[Data excerpts]
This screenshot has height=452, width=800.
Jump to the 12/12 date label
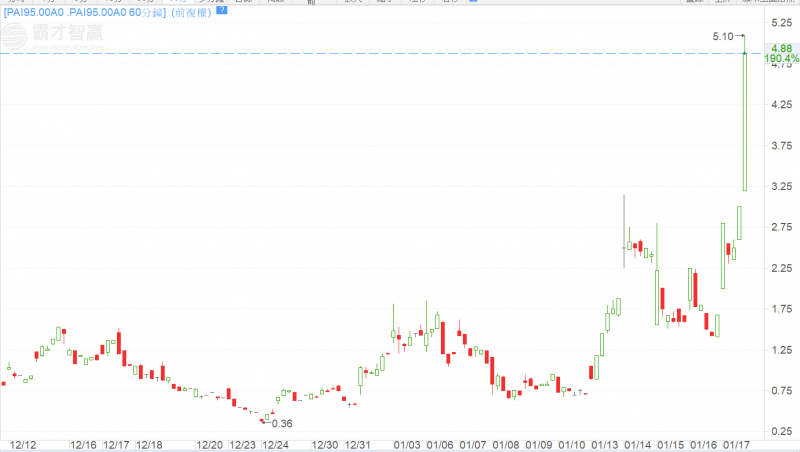[23, 444]
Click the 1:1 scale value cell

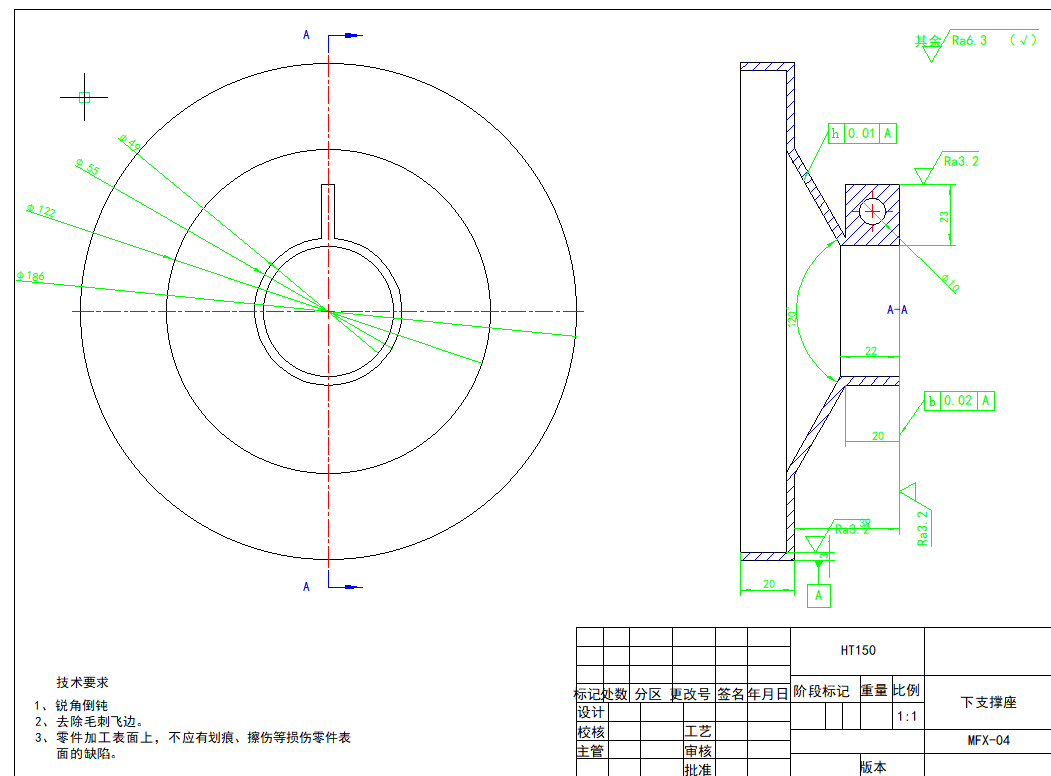(x=908, y=716)
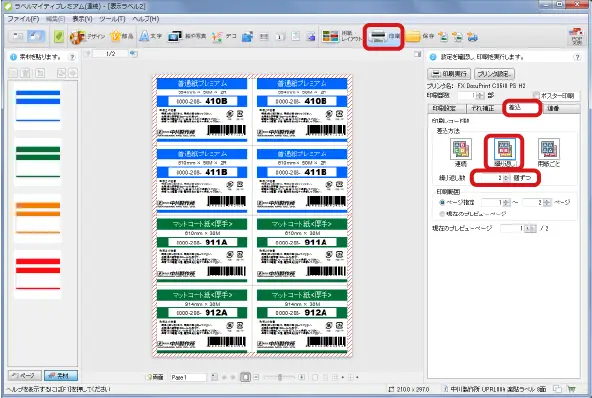Click the zoom slider handle below preview
This screenshot has height=398, width=592.
(x=280, y=377)
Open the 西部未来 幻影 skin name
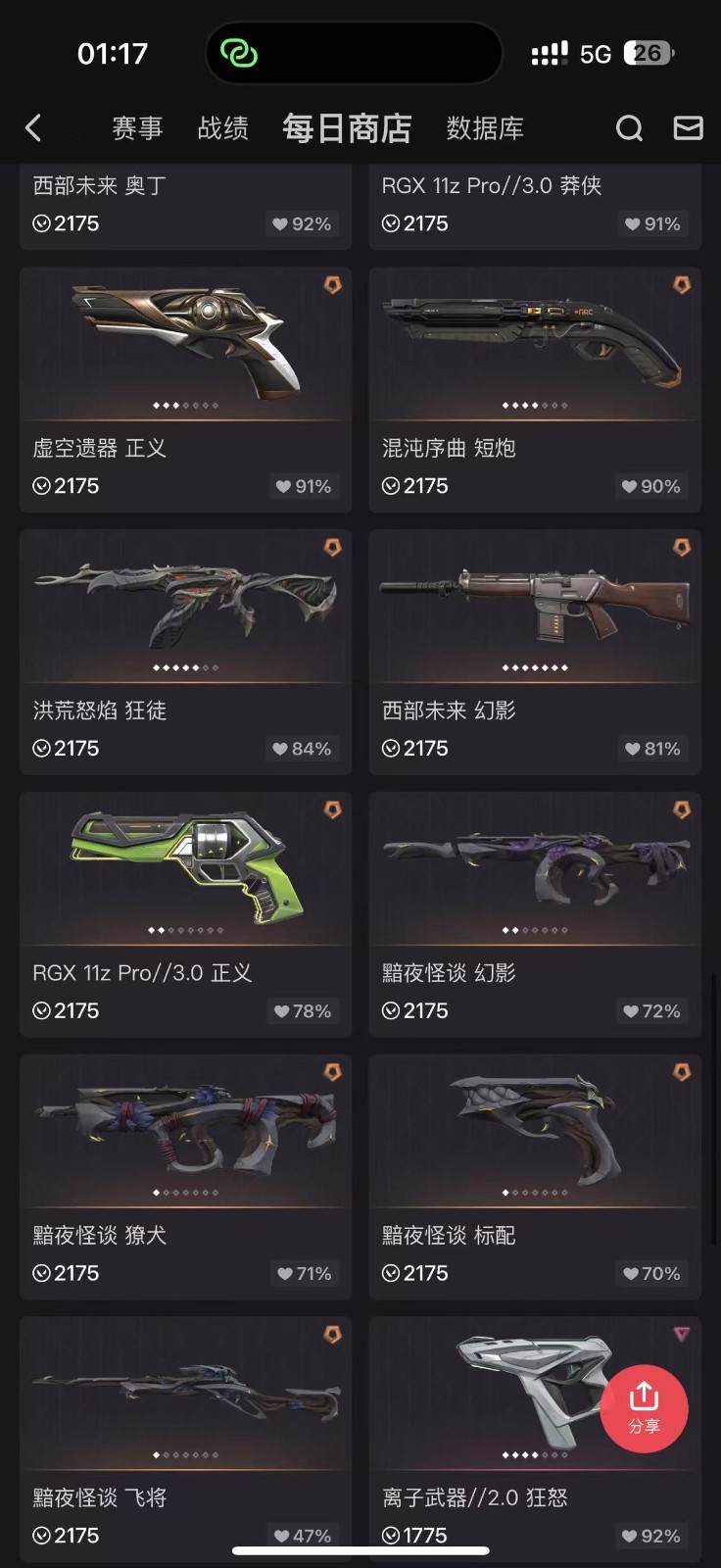The width and height of the screenshot is (721, 1568). (449, 710)
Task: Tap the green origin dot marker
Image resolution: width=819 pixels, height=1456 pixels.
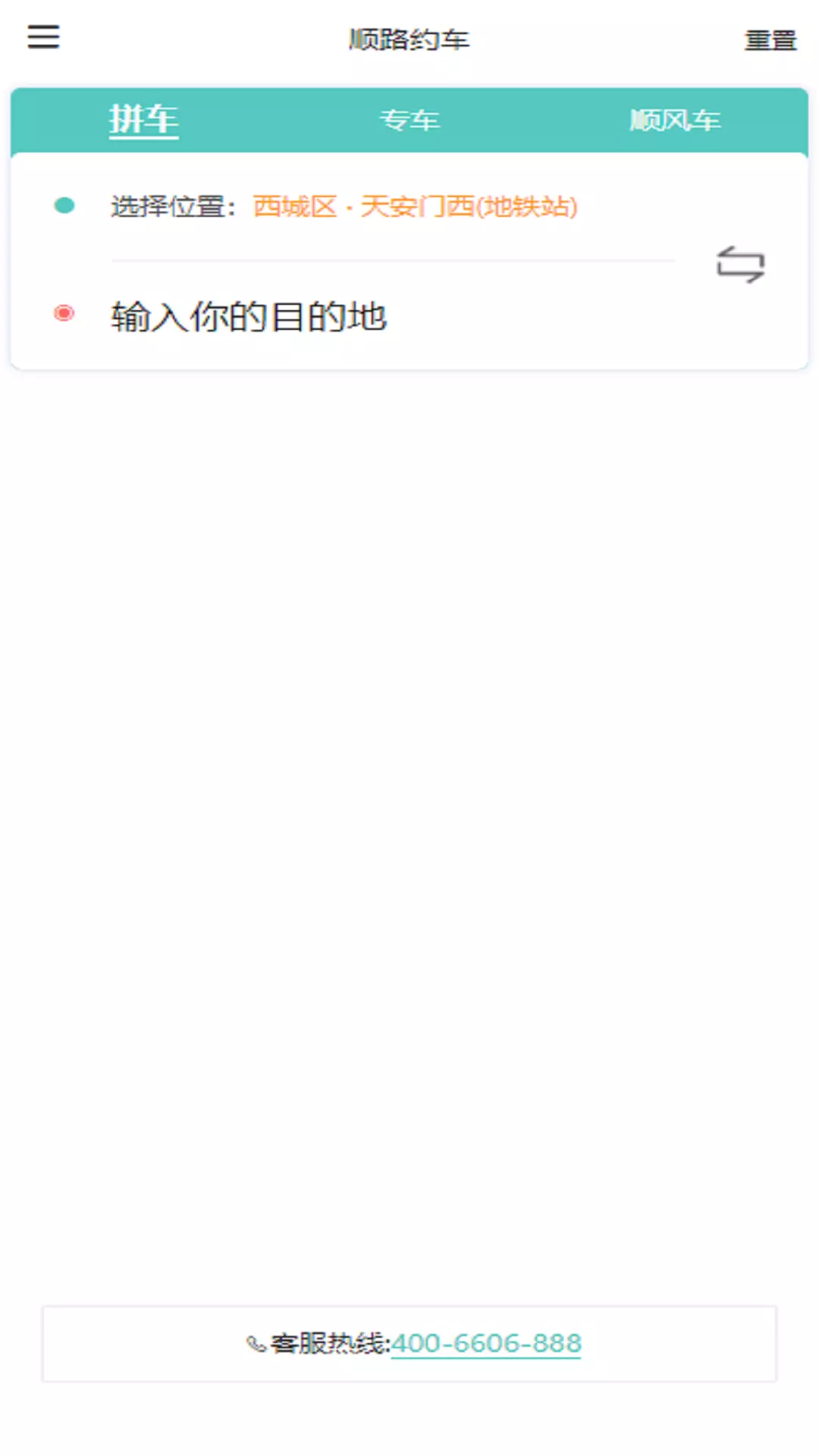Action: tap(64, 206)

## EXERCISE INSTRUCTIONS
Your answer must be the lines from the line containing "Jump to the 12/12 date label" through the final line of the data, written out exactly, both ends included and pictures left out.

## RESPONSE TO THE EXERCISE
Jump to the 12/12 date label
[23, 444]
Click the 1:1 scale value cell

(x=908, y=716)
Click the zoom slider handle below preview
This screenshot has height=398, width=592.
(x=280, y=377)
Open the 西部未来 幻影 skin name
The width and height of the screenshot is (721, 1568). (449, 710)
Task: Tap the green origin dot marker
Image resolution: width=819 pixels, height=1456 pixels.
Action: tap(64, 206)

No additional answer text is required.